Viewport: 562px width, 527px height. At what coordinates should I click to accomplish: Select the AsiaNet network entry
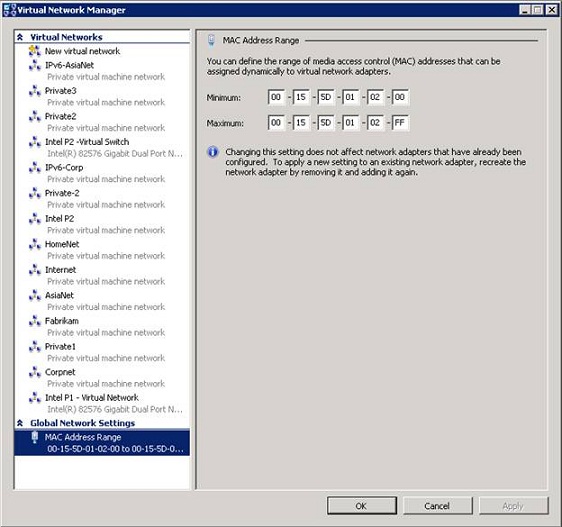tap(102, 301)
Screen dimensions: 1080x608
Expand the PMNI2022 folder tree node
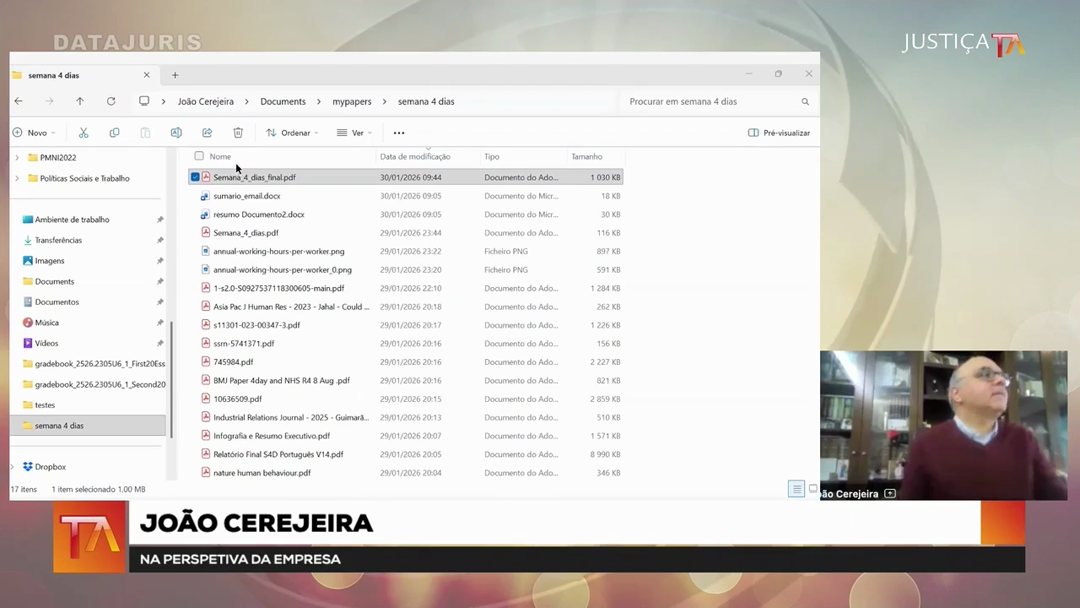(17, 157)
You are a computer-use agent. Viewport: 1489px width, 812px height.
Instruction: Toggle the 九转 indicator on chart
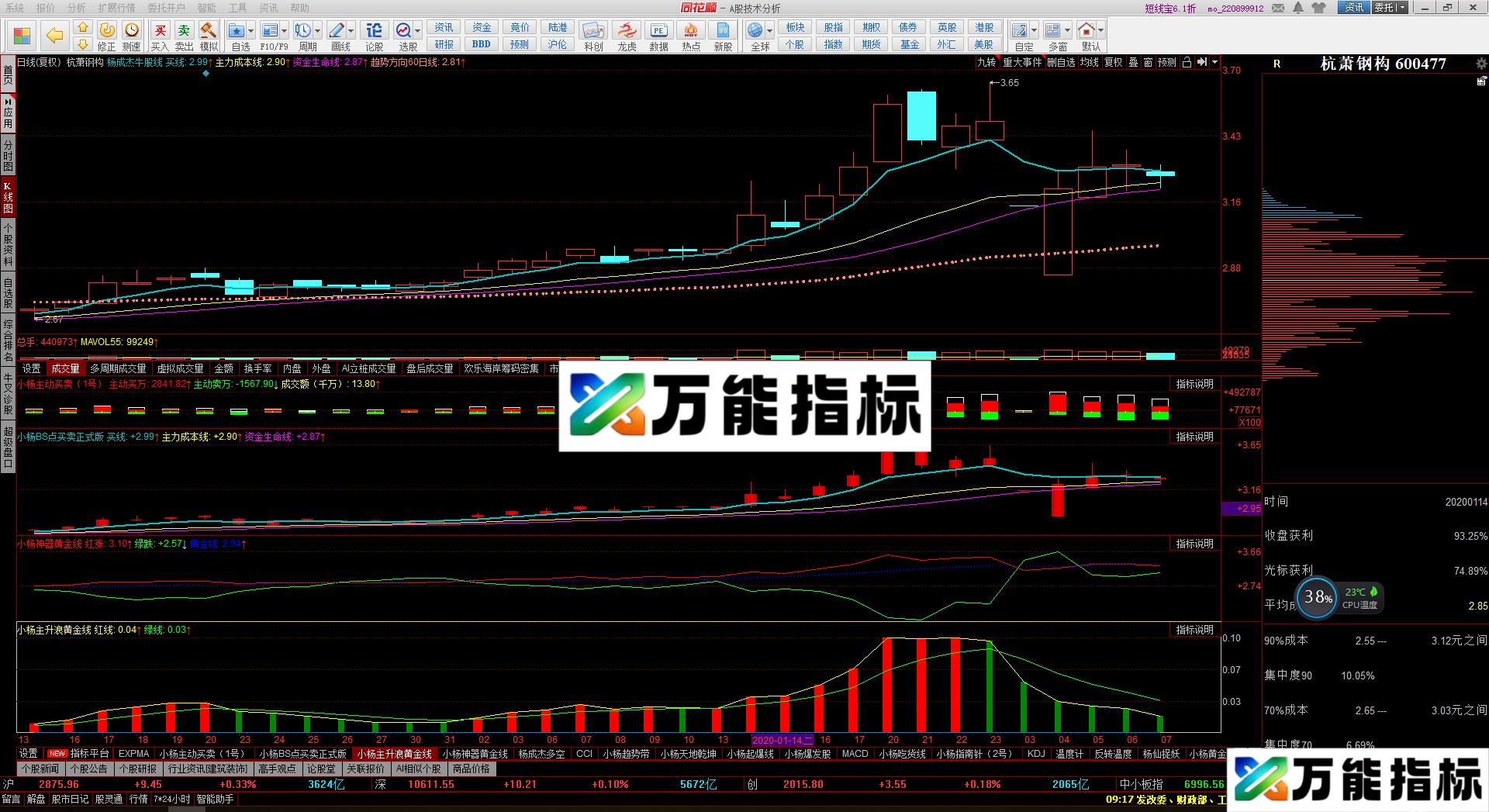(986, 64)
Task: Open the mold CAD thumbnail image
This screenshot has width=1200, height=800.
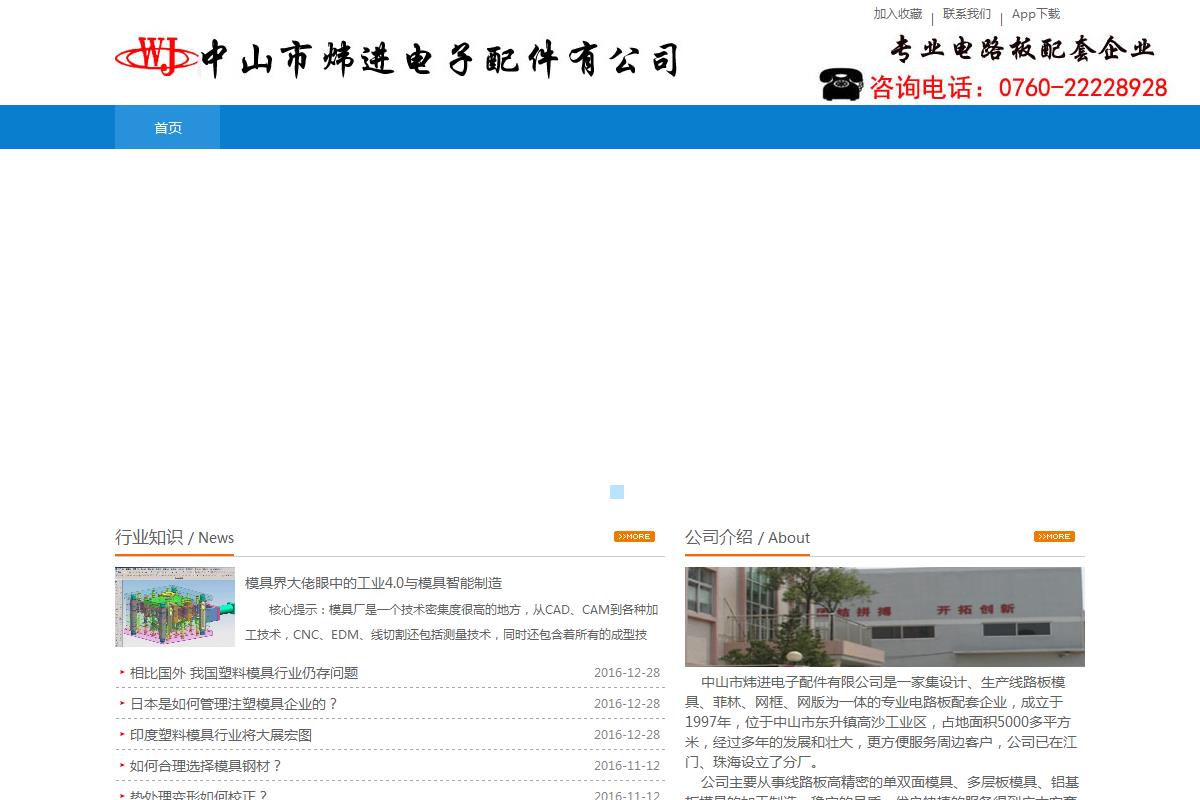Action: [x=175, y=607]
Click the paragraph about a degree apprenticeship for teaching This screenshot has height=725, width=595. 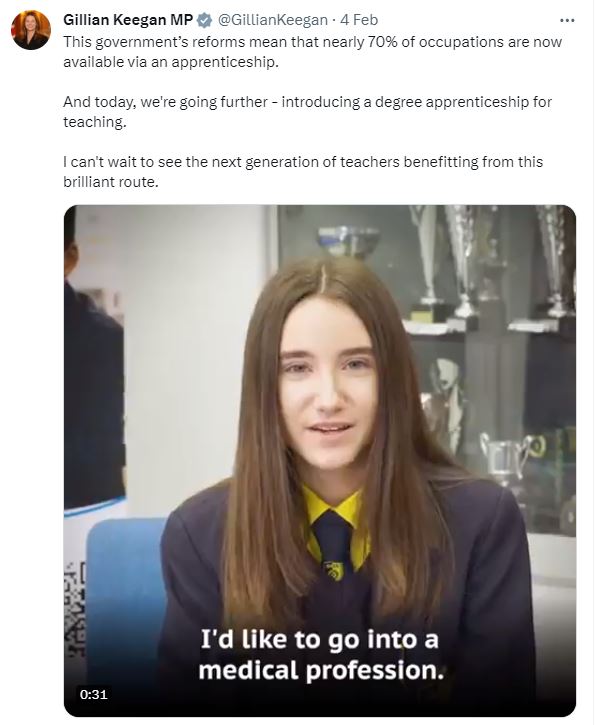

===

**THE REQUEST**
Present every line of the items above as a numbered list, omitting blank lines and excluding the pictures.

**SOLUTION TO THIS EXERCISE**
1. Viewport: 562px width, 527px height. At what coordinates should I click to accomplish: Select the AsiaNet network entry
2. tap(102, 301)
3. Screen dimensions: 1080x608
4. Expand the PMNI2022 folder tree node
5. (17, 157)
6. You are a computer-use agent. Viewport: 1489px width, 812px height.
7. Instruction: Toggle the 九转 indicator on chart
8. (986, 64)
9. Task: Open the mold CAD thumbnail image
10. This screenshot has width=1200, height=800.
11. Action: [x=175, y=607]
12. Click the paragraph about a degree apprenticeship for teaching This screenshot has height=725, width=595. 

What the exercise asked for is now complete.